Бенкендорф с его прямолинейностью рассеял в этом отношении недоумения местной власти. Он уведомил генерал-губернатора, что «его величество повелеть соизволил отправить помянутого Луцкого, куда был сослан, на каторжную работу, наказав его по существующему положению за вновь учинённое преступление». Таким образом, Луцкий был переведён из разряда государственных преступников, «декабристов», в категорию уголовных каторжан. Резолюция Николая I по данному делу явилась вопиющей несправедливостью, подсказанной, по-видимому, чувством раздражения.
Не надо забывать, что некоторые декабристы, осуждённые, как и Луцкий, приговорами военных комиссий, были по прибытии их в Сибирь в колодничьих партиях отнесены к разряду государственных преступников и направлялись в распоряжение коменданта Нерчинских рудников. Так было поступлено с Игельстромом, Быстрицким и другими. Лишь в отношении Луцкого судьба оказалась жестокой.
Ещё недавно он полагал, что своё «путешествие» по Восточной Сибири «кончил», и вдруг пришлось собираться (уже из Иркутска, куда он был доставлен) в далёкий зимний путь, в рудники Забайкалья, которые в глазах современников являлись «обителью нечеловеческих страданий». После произведённой (23 февраля 1830 года) над ним в Иркутском тюремном замке экзекуции, получив сто ударов лозами, Луцкий был отправлен по Заморской дороге в Нерчинский завод. Он был назначен на работу в Новозерентуйском руднике.

Список:

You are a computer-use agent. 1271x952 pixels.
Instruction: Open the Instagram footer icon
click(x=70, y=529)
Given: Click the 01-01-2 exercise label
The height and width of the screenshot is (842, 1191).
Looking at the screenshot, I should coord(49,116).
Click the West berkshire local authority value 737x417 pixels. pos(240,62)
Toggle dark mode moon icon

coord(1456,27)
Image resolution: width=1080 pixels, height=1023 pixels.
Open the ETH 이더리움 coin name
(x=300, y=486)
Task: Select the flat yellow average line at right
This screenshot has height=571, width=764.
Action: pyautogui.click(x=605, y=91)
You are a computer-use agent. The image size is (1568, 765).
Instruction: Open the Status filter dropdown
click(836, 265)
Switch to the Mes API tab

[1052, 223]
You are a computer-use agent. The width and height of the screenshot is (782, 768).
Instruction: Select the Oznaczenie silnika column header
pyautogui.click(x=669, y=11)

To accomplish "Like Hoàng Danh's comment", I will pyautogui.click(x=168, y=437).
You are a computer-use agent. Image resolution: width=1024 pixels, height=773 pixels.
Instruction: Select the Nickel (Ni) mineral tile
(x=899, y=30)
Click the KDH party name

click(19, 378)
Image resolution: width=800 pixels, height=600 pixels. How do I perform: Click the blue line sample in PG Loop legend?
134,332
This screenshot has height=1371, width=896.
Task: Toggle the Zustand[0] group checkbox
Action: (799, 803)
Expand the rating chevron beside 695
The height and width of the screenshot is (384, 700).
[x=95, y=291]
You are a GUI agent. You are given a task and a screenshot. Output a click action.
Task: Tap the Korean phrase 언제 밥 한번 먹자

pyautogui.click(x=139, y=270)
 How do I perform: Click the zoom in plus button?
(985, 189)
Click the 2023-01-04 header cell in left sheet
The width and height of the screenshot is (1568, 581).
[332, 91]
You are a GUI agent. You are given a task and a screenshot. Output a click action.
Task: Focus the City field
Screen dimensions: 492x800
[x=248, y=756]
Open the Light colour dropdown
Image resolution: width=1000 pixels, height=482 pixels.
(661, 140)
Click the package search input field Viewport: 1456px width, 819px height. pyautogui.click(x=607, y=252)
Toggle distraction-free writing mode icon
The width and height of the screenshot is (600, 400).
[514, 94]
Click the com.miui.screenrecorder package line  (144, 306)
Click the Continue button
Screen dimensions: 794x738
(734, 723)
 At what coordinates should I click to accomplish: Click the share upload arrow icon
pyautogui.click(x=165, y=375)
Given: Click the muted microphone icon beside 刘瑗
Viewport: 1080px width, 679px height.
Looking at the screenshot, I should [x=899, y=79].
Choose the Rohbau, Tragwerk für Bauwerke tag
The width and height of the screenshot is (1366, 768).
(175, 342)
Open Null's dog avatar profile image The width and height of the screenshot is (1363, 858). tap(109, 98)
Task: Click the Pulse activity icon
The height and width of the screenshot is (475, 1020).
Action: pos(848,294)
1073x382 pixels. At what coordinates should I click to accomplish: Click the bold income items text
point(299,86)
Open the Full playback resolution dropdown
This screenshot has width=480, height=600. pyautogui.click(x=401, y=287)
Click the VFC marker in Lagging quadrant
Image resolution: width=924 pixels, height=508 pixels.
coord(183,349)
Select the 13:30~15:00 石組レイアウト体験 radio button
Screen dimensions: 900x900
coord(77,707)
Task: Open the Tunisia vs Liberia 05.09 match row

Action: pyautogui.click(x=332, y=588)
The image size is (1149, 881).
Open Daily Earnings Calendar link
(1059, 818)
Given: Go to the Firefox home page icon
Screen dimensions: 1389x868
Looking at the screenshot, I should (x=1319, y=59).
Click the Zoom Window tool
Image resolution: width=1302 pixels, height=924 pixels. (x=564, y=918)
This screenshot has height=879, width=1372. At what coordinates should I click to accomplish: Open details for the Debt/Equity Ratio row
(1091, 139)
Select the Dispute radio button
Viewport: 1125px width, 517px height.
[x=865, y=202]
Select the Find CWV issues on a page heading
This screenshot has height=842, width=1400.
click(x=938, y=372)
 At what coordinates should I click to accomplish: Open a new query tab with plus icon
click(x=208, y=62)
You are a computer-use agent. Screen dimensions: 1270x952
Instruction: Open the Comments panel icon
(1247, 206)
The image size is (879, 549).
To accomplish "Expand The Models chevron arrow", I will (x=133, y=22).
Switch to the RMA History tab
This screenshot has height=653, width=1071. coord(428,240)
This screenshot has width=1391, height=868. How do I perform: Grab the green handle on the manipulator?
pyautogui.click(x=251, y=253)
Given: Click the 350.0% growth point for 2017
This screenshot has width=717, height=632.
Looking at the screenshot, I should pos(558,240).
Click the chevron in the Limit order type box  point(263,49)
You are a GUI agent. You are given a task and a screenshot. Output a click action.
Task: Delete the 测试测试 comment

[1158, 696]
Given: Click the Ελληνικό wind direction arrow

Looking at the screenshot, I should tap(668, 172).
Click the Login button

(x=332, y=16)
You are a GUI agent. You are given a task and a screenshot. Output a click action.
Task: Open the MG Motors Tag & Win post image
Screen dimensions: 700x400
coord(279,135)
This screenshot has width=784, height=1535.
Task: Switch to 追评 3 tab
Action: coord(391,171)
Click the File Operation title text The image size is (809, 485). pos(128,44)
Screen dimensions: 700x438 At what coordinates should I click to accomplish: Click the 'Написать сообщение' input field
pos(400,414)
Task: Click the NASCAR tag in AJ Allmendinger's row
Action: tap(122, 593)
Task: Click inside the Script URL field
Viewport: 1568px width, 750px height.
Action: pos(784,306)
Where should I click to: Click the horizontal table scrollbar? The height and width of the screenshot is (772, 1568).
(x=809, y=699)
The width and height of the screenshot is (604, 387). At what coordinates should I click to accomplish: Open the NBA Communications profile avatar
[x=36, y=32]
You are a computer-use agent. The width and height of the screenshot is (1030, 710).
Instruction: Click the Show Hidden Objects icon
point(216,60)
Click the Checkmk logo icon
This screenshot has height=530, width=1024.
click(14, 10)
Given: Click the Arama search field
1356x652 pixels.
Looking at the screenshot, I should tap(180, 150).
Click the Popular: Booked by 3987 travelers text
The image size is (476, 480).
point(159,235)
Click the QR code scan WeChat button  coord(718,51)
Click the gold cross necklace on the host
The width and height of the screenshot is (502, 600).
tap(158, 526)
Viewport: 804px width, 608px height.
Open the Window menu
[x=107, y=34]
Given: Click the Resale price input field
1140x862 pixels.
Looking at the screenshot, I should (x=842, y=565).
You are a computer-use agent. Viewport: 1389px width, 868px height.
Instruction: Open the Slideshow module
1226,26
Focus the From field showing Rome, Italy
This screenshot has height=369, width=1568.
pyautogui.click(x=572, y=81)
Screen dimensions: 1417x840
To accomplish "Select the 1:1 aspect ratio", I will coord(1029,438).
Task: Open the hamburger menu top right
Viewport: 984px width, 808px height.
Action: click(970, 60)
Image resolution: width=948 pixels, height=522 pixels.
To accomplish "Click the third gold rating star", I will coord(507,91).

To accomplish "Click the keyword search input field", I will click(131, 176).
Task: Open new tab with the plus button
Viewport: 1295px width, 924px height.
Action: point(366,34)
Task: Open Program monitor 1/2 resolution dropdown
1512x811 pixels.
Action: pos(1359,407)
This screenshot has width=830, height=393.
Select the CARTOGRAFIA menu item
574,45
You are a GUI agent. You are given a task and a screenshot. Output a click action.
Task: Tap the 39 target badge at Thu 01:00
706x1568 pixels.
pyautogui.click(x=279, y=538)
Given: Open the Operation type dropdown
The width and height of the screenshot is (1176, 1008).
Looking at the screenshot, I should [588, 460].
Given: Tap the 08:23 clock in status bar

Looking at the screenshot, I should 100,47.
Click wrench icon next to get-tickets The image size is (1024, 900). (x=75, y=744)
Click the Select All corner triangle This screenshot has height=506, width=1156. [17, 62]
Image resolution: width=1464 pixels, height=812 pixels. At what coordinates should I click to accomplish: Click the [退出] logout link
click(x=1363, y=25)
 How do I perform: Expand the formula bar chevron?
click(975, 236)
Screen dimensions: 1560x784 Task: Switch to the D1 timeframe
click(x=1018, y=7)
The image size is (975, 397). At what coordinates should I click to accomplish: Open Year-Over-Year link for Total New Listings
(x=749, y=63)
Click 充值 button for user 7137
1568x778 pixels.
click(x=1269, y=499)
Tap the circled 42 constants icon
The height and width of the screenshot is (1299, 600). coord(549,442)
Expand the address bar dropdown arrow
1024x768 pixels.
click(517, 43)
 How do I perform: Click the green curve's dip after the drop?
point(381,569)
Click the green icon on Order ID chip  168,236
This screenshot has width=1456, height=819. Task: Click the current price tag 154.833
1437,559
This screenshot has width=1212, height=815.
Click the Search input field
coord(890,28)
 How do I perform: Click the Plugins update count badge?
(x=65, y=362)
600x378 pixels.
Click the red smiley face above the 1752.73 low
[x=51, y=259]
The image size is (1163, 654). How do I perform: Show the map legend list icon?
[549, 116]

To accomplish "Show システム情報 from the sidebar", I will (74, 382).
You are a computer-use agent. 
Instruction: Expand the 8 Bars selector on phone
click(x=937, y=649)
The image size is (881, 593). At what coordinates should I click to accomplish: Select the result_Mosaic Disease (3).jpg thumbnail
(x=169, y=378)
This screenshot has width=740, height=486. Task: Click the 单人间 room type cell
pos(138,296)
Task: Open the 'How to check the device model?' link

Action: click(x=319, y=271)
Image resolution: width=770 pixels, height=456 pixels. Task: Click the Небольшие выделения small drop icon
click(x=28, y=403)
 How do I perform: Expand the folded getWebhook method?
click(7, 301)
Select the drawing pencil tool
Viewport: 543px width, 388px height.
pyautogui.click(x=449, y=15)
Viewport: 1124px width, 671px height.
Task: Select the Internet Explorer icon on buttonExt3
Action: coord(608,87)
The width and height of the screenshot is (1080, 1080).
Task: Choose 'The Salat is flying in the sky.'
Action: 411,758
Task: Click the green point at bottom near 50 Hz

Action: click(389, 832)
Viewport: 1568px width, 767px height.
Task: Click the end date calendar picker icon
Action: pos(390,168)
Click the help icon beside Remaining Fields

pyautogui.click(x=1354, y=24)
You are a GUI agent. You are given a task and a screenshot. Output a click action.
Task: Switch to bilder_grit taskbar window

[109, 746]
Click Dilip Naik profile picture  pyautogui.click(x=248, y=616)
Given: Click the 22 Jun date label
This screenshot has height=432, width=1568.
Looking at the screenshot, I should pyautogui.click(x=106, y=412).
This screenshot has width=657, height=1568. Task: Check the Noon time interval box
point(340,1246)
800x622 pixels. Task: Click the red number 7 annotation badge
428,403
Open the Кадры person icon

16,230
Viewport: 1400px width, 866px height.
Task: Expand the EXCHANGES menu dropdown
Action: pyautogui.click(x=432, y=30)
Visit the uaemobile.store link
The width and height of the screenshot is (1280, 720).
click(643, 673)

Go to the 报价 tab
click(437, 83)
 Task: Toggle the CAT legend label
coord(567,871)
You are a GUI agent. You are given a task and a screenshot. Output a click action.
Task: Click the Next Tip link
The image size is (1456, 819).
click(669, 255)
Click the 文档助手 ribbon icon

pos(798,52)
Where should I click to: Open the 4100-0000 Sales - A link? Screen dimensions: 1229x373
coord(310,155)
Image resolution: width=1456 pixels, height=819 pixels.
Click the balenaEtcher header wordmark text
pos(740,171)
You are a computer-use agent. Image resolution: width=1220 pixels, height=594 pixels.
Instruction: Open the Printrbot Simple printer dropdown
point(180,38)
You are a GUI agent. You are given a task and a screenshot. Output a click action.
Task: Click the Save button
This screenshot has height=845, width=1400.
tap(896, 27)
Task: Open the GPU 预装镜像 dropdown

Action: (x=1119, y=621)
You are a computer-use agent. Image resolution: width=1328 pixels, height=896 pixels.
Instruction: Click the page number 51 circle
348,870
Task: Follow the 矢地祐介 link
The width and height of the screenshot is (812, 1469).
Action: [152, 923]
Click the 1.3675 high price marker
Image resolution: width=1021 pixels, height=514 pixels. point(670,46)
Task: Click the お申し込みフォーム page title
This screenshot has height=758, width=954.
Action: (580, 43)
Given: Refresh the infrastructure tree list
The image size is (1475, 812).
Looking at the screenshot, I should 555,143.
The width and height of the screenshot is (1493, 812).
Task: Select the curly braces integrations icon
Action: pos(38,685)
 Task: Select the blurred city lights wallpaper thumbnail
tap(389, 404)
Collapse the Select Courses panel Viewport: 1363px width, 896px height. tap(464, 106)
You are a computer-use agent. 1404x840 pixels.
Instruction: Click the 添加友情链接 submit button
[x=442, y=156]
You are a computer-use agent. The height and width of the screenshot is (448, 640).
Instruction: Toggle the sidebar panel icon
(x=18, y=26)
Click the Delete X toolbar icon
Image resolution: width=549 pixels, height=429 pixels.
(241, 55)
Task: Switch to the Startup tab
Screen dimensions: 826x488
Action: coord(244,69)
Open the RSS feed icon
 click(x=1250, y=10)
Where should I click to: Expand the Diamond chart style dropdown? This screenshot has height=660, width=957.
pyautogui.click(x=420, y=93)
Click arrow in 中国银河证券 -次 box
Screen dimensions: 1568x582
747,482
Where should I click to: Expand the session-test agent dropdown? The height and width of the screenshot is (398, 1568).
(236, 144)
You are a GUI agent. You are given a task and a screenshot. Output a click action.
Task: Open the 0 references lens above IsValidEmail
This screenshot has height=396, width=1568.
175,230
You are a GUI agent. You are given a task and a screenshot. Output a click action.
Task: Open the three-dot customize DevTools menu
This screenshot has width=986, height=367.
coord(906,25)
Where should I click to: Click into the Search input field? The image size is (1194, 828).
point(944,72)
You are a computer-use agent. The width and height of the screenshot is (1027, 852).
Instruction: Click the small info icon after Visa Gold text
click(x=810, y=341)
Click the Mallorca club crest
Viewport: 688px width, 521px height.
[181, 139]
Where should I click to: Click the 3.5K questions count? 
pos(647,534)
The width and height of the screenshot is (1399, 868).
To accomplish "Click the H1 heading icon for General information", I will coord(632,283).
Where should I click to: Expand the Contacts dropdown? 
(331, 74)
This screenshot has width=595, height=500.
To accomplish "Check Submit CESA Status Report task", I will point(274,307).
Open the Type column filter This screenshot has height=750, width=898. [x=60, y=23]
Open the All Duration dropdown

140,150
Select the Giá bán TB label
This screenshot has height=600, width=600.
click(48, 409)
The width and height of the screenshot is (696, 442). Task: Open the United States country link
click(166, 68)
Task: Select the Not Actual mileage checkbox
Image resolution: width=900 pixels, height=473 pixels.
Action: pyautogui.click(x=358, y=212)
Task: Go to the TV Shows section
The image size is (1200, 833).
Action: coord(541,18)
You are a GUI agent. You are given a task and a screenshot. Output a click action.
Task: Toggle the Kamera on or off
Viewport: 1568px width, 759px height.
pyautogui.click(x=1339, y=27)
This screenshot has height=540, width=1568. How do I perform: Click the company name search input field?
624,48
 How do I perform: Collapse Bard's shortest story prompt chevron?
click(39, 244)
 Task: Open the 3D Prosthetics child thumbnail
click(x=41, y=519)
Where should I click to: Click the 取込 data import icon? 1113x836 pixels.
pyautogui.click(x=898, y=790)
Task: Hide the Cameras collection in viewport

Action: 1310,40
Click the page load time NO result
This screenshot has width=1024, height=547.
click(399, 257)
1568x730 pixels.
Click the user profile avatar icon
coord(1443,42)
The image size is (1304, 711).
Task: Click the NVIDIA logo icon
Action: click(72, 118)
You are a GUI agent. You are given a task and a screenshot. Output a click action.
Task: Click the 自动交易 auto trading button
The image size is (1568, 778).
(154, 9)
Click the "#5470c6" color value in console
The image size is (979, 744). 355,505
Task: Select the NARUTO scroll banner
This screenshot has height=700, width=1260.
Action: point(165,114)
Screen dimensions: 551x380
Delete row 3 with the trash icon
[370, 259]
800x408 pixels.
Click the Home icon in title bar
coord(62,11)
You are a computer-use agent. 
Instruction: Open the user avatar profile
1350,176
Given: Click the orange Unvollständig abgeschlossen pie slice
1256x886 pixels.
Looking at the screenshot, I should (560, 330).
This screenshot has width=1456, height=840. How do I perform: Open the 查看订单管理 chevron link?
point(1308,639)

Что сделать:
1. Сколько ударов лозами получил Луцкий по тексту о Луцком?
2. Перепишите текст о Луцком, всё от «Бенкендорф с его» и вниз до «по-видимому, чувством раздражения.», заменив «Бенкендорф» на «Министр».
3. Напишите продолжение текста о Луцком, начиная сразу после его последнего предложения.
Список никак не связан с текстом о Луцком.

Решённые задачи:
1. Сто ударов лозами.

2.
Министр с его прямолинейностью рассеял в этом отношении недоумения местной власти. Он уведомил генерал-губернатора, что «его величество повелеть соизволил отправить помянутого Луцкого, куда был сослан, на каторжную работу, наказав его по существующему положению за вновь учинённое преступление». Таким образом, Луцкий был переведён из разряда государственных преступников, «декабристов», в категорию уголовных каторжан. Резолюция Николая I по данному делу явилась вопиющей несправедливостью, подсказанной, по-видимому, чувством раздражения.

3.
На руднике, в одинаковых условиях со всеми ссыльно-каторжными, Луцкий, как не совершивший ещё на каторге никаких преступлений и не пытавшийся бежать, находился на работе без оков, жил на частной квартире у какого-то солдата. За три месяца своей жизни на каторге Луцкий каким-то образом приобрёл значительную сумму денег: у него, ещё так недавно бедствовавшего и жившего за счёт хозяина-поселенца, оказалось на руках свыше 1.700 рублей ассигнациями. Луцкий утверждал, что эту сумму, полученную от родных, он вывез тайно из России, зашив в подушку. Но верить этому нельзя, так как его родители были неимущи. К тому же Луцкий не бедствовал бы, имея такие деньги на руках.
По прибытии на каторгу он попытался известить о своей судьбе родственников. Написав письмо, он передал его шихтмейстеру Рику для отправления «через установленную почту» в Новгородскую губернию, Боровицкого уезда, Белый погост. Однако, письмо это дальше канцелярии начальника Нерчинских заводов не пошло, так как на основании мнения Сибирского комитета, удостоенного 7 мая 1826 г. Высочайшего утверждения переписка дозволялась только ссыльным, вышедшим из ведомства экспедиции и водворившимся на поселение со вступлением в общий оклад государственных крестьян, каторжным же запрещалась всякая переписка.
В отношении их оставался в силе Петровский указ, вышедший 1720 г. 20 декабря. «Где имеются каторжные колодники, велеть в оных караульным офицерам и солдатам приказать, чтоб они за теми колодниками накрепко смотрели, дабы они ничего не писали и для того чернил и бумаги отнюдь им не давали. А если у тех колодников явятся какие письма, и те б все письма у них немедленно отбирали и объявляли главным командирам».
Работа в руднике становилась для Луцкого всё более невыносимой. С наступлением весны обычно начинала волновать каторжан мысль о воле. В борьбе с этой тягой на волю власть была почти бессильна. Любопытно в данном случае представление начальника Нерчинских горных заводов берггауптмана Татаринова генерал-губернатору: «С Зерентуйских рудников в летнее время без оков легко можно убежать и в слабом смотрении за убежавшими никого винить нельзя.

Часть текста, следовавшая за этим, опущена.